**Task statement**
From the entries below, copy out all lines holding "chevron".

(Saved entries)

____________________

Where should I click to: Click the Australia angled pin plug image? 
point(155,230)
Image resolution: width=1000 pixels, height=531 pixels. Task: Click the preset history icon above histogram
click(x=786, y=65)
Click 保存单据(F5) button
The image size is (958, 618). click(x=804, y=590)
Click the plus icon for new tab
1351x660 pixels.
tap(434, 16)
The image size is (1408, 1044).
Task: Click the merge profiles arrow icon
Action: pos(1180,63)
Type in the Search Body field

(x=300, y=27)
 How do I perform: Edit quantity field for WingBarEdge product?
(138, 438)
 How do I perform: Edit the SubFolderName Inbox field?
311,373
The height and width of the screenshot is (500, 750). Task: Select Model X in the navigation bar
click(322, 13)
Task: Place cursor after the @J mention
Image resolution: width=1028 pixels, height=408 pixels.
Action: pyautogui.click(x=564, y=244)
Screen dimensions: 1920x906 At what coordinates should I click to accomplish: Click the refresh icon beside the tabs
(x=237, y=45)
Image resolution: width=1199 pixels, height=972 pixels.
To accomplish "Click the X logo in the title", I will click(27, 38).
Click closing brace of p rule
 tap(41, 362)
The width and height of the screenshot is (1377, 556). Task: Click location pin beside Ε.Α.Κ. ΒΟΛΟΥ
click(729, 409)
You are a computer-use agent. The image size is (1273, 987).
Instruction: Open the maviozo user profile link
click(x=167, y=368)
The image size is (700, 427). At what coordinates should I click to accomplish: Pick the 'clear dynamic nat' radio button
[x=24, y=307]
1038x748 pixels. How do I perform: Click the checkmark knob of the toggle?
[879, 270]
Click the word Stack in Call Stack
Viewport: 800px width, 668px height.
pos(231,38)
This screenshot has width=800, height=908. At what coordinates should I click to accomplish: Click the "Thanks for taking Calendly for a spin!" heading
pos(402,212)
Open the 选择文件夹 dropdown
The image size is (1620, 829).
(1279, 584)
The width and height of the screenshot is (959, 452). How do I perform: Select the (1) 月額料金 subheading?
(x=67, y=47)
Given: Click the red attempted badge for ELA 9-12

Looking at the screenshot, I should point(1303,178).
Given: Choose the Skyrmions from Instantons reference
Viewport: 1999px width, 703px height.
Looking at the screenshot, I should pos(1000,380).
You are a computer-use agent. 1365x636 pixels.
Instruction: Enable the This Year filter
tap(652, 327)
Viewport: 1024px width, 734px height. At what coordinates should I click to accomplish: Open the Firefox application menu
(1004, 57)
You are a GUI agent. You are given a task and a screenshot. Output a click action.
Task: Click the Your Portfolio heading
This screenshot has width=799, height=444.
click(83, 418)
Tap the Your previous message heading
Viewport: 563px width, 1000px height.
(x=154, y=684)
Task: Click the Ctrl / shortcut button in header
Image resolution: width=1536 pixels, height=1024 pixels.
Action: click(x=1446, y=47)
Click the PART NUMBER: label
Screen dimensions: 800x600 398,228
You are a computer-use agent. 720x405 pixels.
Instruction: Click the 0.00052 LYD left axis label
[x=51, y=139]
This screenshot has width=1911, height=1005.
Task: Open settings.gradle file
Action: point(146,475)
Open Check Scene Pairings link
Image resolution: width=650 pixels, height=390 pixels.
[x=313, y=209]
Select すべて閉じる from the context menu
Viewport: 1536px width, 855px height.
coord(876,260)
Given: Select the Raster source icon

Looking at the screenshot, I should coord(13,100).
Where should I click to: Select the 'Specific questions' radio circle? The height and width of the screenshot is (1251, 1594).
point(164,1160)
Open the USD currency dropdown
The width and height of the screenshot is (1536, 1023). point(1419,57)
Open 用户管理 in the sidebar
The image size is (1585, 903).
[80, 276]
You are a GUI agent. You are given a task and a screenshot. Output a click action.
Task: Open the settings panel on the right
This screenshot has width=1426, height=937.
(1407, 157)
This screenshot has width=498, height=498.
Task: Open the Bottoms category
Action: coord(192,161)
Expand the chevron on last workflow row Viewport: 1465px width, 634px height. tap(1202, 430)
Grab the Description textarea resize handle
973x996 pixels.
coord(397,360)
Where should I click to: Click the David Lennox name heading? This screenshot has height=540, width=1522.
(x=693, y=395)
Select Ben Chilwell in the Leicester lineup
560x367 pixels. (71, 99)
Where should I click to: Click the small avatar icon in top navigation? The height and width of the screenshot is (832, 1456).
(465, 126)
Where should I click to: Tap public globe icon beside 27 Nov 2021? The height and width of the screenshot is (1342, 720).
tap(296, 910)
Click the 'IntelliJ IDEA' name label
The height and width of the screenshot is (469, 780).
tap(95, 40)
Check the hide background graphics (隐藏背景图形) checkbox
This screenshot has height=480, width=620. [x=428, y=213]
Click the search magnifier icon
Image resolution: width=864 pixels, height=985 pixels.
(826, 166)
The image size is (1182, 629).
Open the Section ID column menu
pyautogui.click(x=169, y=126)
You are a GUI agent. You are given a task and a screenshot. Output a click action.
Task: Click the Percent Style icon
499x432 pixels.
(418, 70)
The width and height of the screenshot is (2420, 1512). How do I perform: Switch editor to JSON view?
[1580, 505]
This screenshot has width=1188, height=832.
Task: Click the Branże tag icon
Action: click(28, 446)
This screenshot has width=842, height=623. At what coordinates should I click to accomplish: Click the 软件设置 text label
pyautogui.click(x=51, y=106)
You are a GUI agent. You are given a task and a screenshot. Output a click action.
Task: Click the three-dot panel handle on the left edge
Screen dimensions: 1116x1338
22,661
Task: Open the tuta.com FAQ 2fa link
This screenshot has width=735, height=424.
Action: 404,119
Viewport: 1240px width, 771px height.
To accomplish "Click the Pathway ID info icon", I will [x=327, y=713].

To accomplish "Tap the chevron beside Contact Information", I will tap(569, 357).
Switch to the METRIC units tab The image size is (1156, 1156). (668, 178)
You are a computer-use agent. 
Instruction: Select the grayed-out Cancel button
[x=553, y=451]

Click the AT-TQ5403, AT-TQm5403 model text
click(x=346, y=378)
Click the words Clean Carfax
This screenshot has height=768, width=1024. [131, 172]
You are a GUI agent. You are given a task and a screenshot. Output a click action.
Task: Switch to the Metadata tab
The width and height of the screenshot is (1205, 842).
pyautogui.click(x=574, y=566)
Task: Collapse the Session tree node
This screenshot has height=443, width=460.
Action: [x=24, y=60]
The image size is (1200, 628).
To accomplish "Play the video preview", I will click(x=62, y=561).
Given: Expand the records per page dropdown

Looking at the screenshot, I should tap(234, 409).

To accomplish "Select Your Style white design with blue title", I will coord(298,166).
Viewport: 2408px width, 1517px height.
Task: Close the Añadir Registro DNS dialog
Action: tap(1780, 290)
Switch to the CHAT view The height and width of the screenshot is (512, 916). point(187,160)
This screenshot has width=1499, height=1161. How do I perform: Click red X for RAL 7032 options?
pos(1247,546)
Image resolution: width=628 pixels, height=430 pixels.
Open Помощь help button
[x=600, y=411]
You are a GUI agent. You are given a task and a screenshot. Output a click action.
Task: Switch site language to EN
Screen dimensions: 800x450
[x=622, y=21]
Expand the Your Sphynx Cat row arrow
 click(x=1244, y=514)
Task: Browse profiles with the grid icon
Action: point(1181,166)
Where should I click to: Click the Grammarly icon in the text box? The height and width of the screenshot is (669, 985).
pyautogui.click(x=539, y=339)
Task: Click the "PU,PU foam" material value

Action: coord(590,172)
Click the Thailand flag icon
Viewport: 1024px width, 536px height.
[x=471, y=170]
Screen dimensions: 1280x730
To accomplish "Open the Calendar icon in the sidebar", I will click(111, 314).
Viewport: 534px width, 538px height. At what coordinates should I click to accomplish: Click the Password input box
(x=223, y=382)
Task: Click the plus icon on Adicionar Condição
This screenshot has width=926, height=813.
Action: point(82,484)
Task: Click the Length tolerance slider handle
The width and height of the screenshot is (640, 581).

____________________

**Problem solution**
Expand the chevron on last workflow row Viewport: 1465px width, 634px height. tap(1202, 430)
To accomplish "Tap the chevron beside Contact Information", I will tap(569, 357).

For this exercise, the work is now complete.